WHAT YOU HAVE TO DO
Having read the listing below, repeat it exactly.

THE DATA

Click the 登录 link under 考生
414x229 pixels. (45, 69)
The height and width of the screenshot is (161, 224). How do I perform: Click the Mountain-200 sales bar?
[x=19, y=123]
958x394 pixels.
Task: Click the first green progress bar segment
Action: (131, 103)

YOUR SOLUTION
Click the 登录 link under 考生
414x229 pixels. (45, 69)
The height and width of the screenshot is (161, 224). How do I perform: Click the Mountain-200 sales bar?
[x=19, y=123]
958x394 pixels.
Task: Click the first green progress bar segment
Action: (131, 103)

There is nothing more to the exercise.